- _PROVIDED DATA_:
>> start
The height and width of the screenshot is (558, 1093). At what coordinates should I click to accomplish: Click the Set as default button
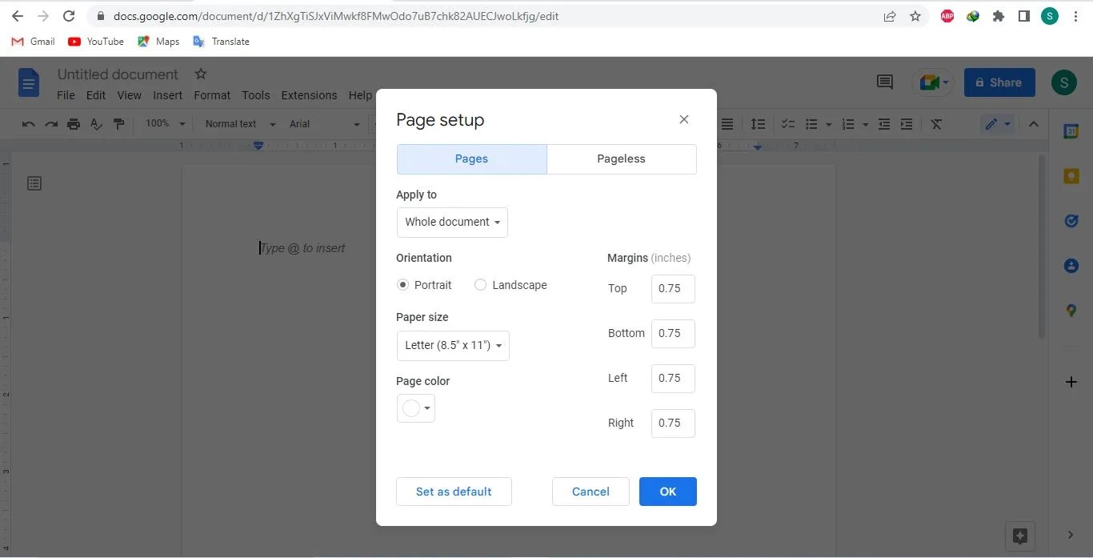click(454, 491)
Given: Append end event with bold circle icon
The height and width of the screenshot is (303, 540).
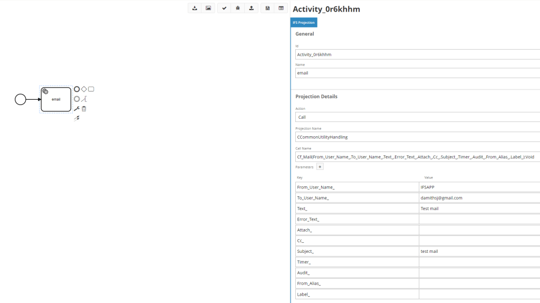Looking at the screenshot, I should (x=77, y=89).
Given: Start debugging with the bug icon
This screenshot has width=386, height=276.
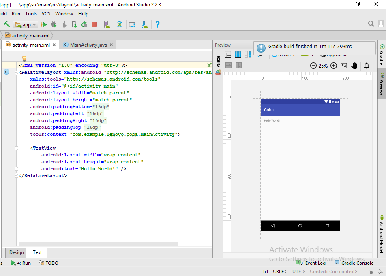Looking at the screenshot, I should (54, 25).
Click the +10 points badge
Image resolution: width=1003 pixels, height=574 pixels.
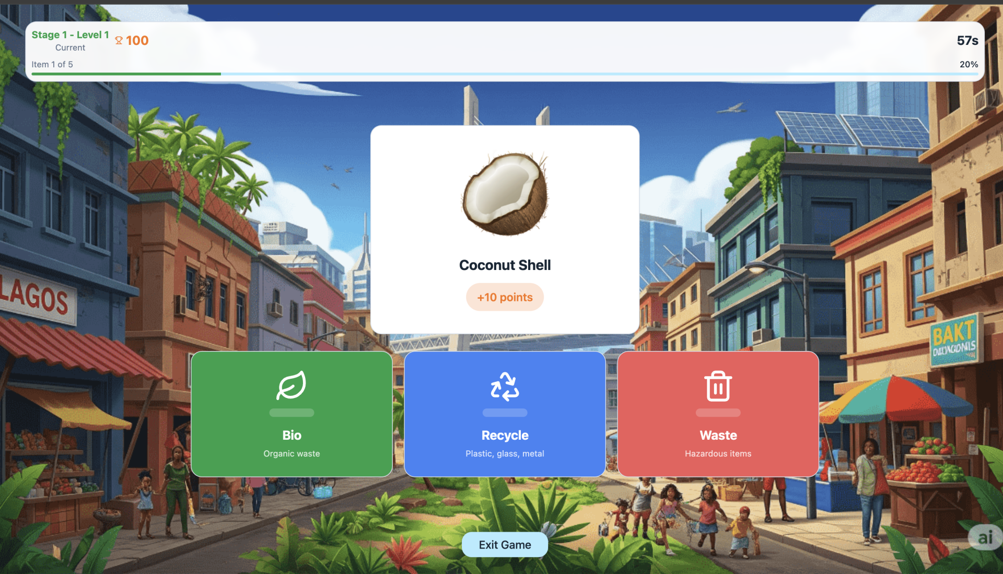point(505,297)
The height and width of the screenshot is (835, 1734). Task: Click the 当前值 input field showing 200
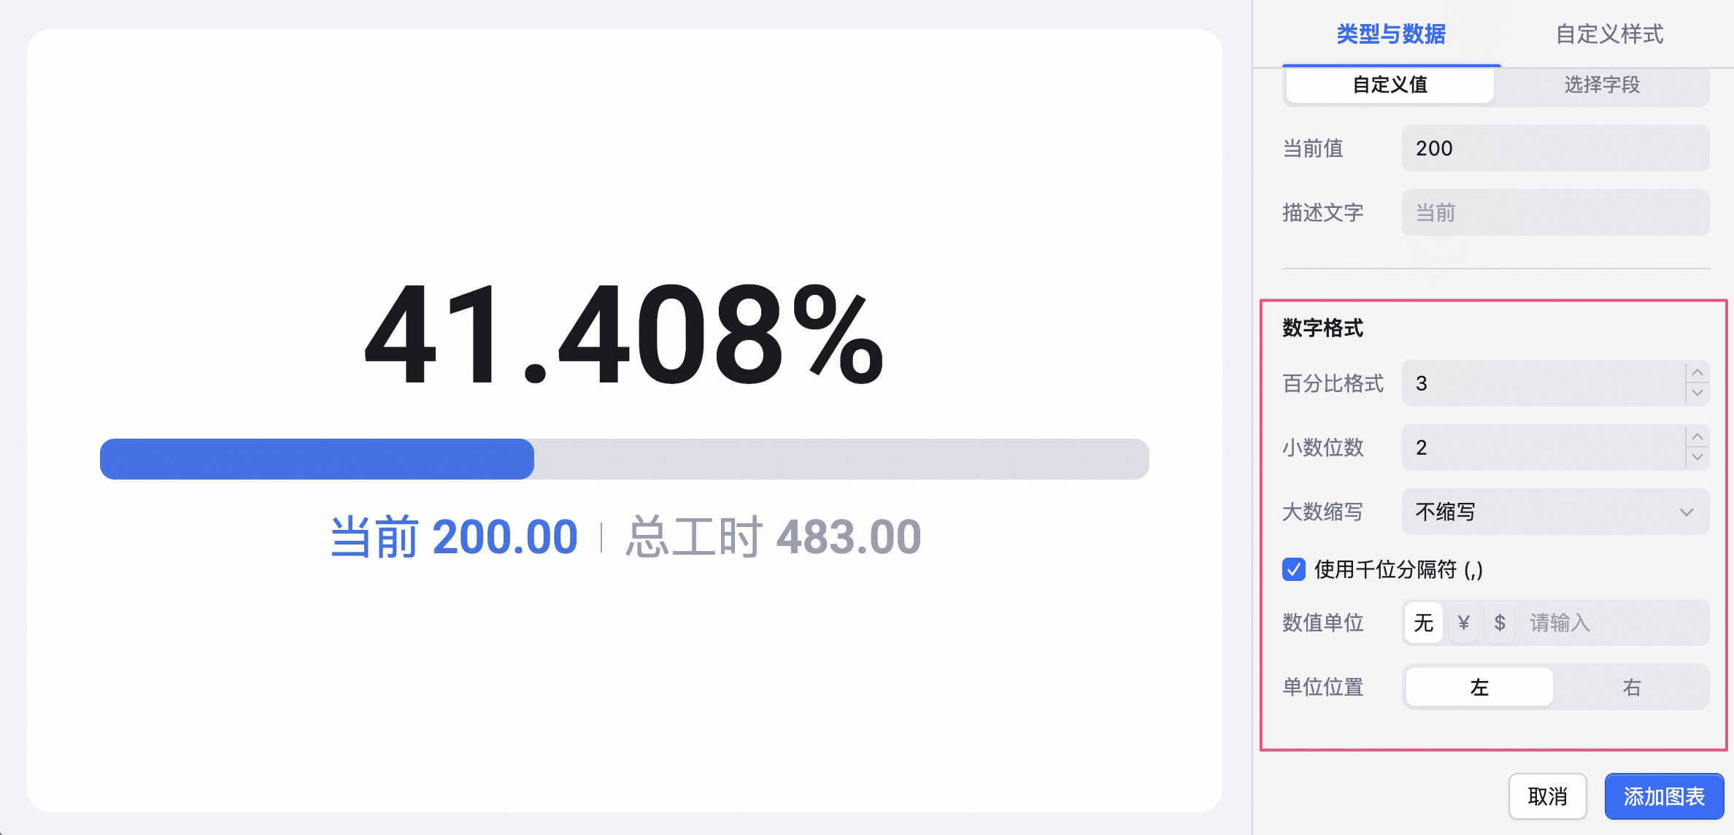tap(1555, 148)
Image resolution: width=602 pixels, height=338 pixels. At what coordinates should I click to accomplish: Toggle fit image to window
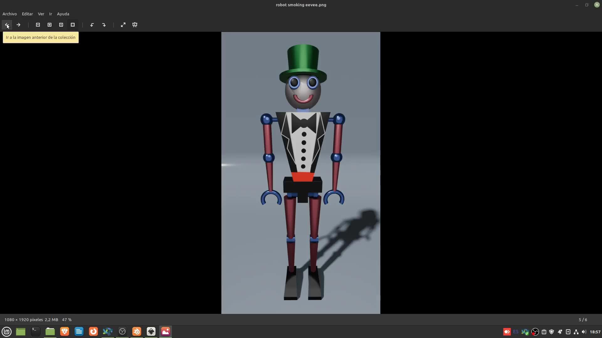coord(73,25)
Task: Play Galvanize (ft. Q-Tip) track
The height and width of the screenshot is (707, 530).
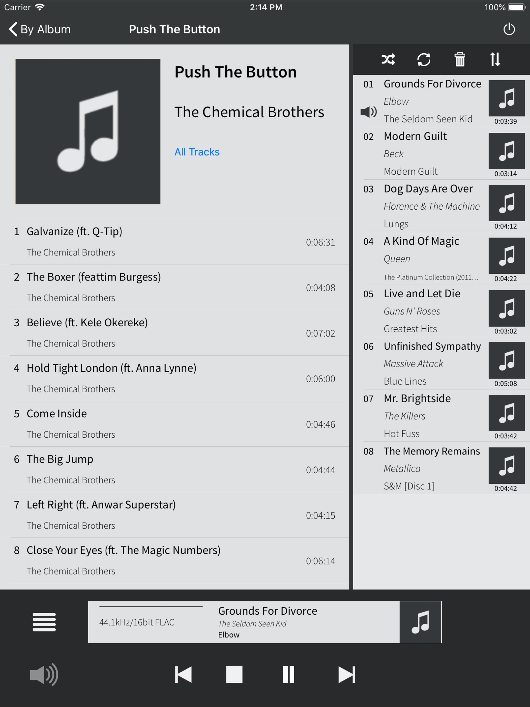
>> end
>> start
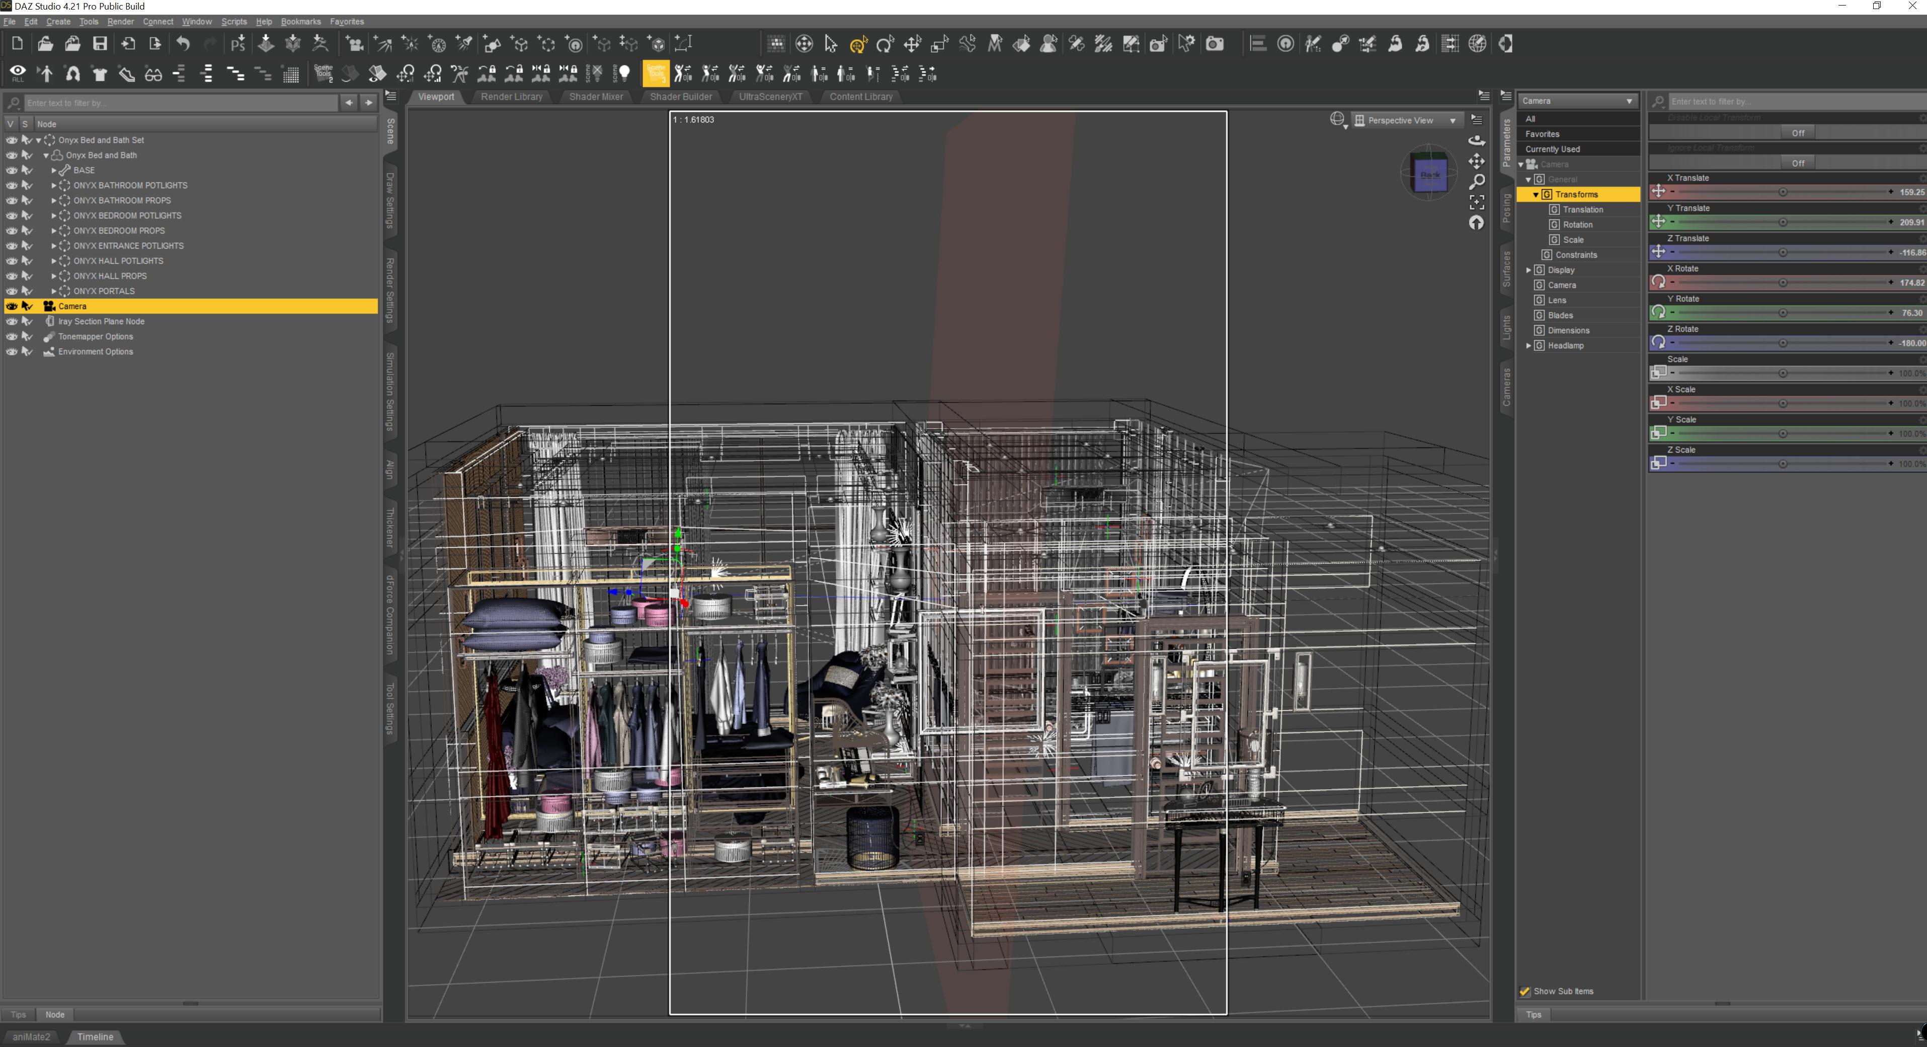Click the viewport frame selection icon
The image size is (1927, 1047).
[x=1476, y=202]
>> end
>> start
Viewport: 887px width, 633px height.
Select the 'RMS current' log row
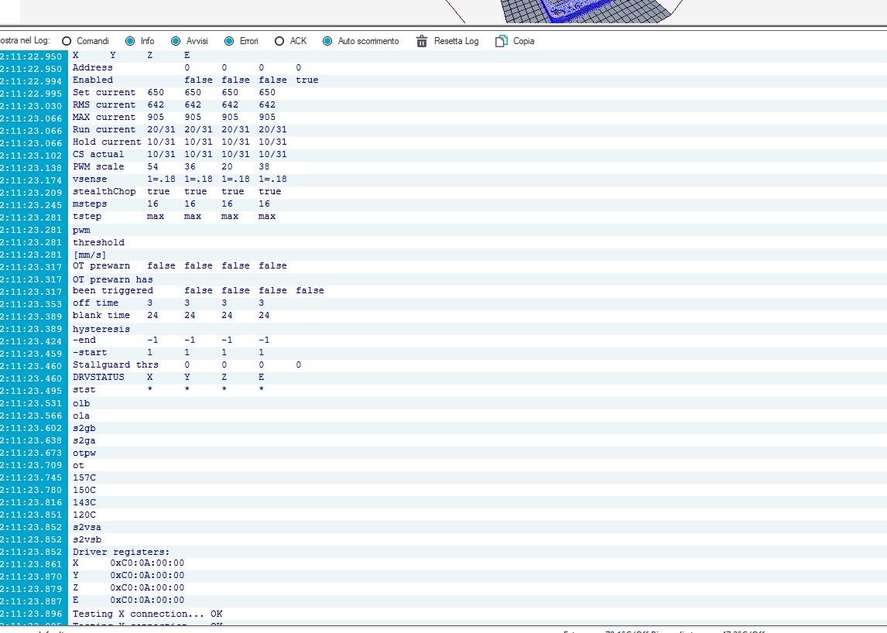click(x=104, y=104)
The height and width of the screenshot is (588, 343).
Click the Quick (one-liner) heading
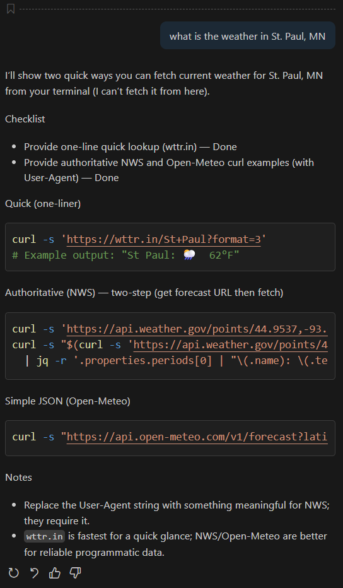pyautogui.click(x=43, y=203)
>> end
- _WORK TO DO_: Print the lines between the line holding "The height and width of the screenshot is (558, 1093)." and the line holding "The height and width of the screenshot is (707, 530).", inclusive, exactly as they appear in the records above, and omit the pictures from your answer.

- _RESPONSE TO THIS TASK_:
The height and width of the screenshot is (558, 1093). At what coordinates should I click to accomplish: Click the Set as default button
click(454, 491)
Given: Append end event with bold circle icon
The height and width of the screenshot is (303, 540).
Looking at the screenshot, I should (x=77, y=89).
Given: Start debugging with the bug icon
This screenshot has width=386, height=276.
Looking at the screenshot, I should (54, 25).
Click the +10 points badge
Image resolution: width=1003 pixels, height=574 pixels.
point(505,297)
The height and width of the screenshot is (835, 1734). Task: Click the 当前值 input field showing 200
tap(1555, 148)
Image resolution: width=602 pixels, height=338 pixels. At what coordinates should I click to accomplish: Toggle fit image to window
coord(73,25)
Task: Play Galvanize (ft. Q-Tip) track
The height and width of the screenshot is (707, 530).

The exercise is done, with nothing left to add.